§ Aim A
Reproduce, word for word, the passage of the interview excerpt that begins with the words containing "AR: Even the" and ends with "kind of advice?".
§ Aim B
In the interview excerpt, where were the students whom AR advised to travel outside the United States?

§ Document extract
AR: Even the absurd compensation that the Indian courts agreed upon for the victims of Bhopal has not been disbursed over the last eighteen years. And now the governments are trying to use that money to pay into constituencies where there were no victims of the Bhopal disaster. The victims were primarily Muslim, but now they're trying to pay that money to Hindu-dominant constituencies, to look after their vote banks.

DB: You were speaking to some students in New Mexico recently and you advised them to travel outside the United States, to put their ears against the wall and listen to the whispering. What did you have in mind in giving them that kind of advice?

AR: That when you live in the United States, with the roar of the free market, the roar of this huge military power, the roar of being at the heart of empire, it's hard to hear the whispering of the rest of the world. And I think many U.S. citizens want to. I don't think that all of them necessarily are co-conspirators in this concept of empire. And those who are not, need to listen to other stories in the world-other voices, other people.

§ Dataset content
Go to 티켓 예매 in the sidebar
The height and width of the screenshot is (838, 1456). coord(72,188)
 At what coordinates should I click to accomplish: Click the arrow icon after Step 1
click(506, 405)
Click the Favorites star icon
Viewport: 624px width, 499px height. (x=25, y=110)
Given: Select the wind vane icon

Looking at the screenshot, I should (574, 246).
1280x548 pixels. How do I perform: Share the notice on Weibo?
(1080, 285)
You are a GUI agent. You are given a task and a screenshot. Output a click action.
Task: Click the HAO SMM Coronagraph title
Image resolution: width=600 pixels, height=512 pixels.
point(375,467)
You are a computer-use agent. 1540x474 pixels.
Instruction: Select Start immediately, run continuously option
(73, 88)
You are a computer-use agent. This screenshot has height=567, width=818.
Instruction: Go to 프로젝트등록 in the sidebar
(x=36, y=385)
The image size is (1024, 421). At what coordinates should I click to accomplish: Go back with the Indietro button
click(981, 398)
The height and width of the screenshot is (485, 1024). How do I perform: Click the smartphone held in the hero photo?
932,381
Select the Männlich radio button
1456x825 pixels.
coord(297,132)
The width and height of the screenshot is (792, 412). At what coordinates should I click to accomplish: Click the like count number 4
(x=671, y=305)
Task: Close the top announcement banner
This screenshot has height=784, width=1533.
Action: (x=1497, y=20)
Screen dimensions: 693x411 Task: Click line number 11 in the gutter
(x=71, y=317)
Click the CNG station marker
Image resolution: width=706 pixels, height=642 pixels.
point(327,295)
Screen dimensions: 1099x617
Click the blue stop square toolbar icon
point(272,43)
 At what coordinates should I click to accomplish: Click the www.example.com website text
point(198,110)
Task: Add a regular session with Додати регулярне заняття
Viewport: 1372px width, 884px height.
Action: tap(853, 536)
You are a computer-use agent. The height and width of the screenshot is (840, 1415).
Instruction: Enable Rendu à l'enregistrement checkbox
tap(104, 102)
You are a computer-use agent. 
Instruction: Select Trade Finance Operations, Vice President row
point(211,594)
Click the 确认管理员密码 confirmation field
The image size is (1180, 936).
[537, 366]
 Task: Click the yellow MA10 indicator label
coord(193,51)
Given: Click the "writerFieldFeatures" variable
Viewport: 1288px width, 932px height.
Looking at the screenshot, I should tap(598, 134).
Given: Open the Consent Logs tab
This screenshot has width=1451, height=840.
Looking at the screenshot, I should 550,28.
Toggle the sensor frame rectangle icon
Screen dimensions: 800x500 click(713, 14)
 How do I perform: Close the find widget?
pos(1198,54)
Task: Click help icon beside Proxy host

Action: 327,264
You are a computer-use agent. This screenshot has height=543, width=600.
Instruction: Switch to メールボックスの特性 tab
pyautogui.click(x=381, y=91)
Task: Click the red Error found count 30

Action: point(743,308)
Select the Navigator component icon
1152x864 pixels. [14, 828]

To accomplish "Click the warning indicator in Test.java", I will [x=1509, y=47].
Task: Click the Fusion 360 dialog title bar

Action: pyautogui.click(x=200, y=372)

§ Response A
AR: Even the absurd compensation that the Indian courts agreed upon for the victims of Bhopal has not been disbursed over the last eighteen years. And now the governments are trying to use that money to pay into constituencies where there were no victims of the Bhopal disaster. The victims were primarily Muslim, but now they're trying to pay that money to Hindu-dominant constituencies, to look after their vote banks.

DB: You were speaking to some students in New Mexico recently and you advised them to travel outside the United States, to put their ears against the wall and listen to the whispering. What did you have in mind in giving them that kind of advice?

§ Response B
New Mexico.